Either he fell asleep, or we forgot it was our mission to lull him into slumber, because we both got up to do something and ditched the poor pooch.  Walking and banging around on something is heard in the background.  My friend and I both come back, giggle over something, and go about getting the dog back into the position we preferred. 

"Bosley, you're in my seat.  Can I sit with you, Bosley dog?" my friend asks him.  "You're a good boy letting me sit with you."  A few moments of silence pass, and then she says, "You're a stinky dog.  You know that? You stink.  Why am I letting you sit with me when you smell bad?  Kelly, why am I hugging your dog?" 

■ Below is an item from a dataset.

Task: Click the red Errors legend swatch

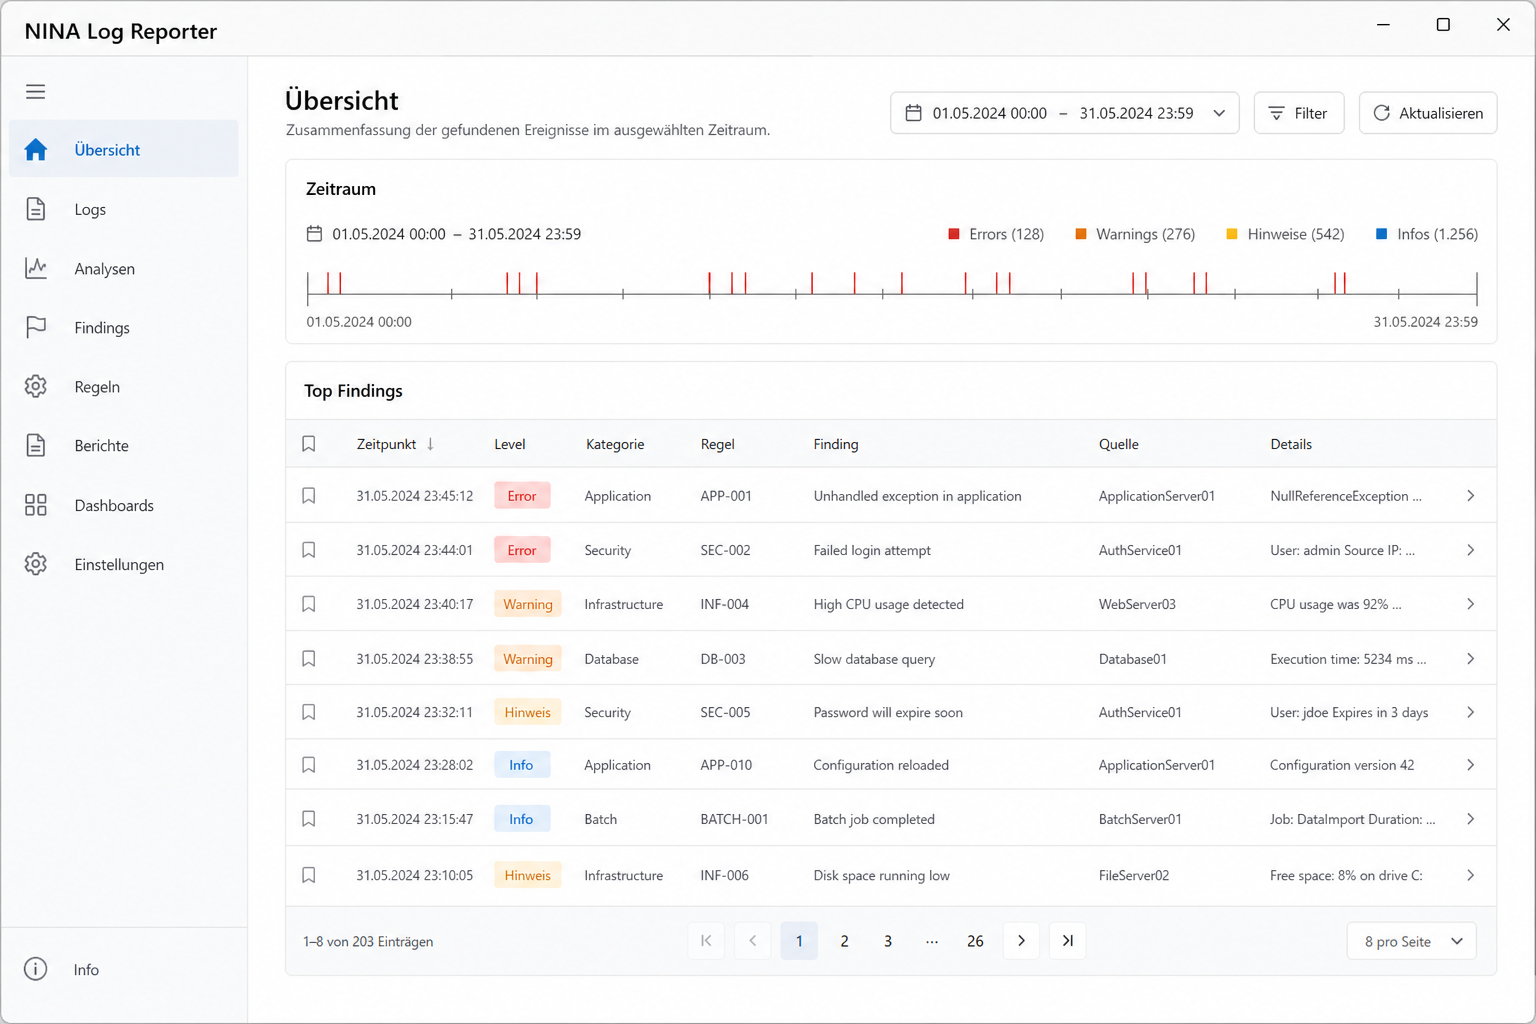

I'm still at a loss to explain how exactly listening to these recordings impacted me.  I'd thought of Bosley many times since then.  I've thought about our countless sleepovers and how we amused ourselves by making recordings.  Sometimes, we'd even use them as blackmail if someone happened to confess which boy was the cutest or who'd we like to kiss.  They're the closest I come to having home movies of my youth, and I'm reminded of a time that wasn't perhaps simpler, but my life was much simpler.  There's something about my dog partaking in the moment that's left me a little melancholy, perhaps. 

I spent way too many hours listening to these treasures from the past.  I'm still not done.  One hour in, though,  I reached the conclusion that I was thankful for three things - that I stopped giggling incessantly, that I stopped recording myself singing, and for the technological advances since the early 80s.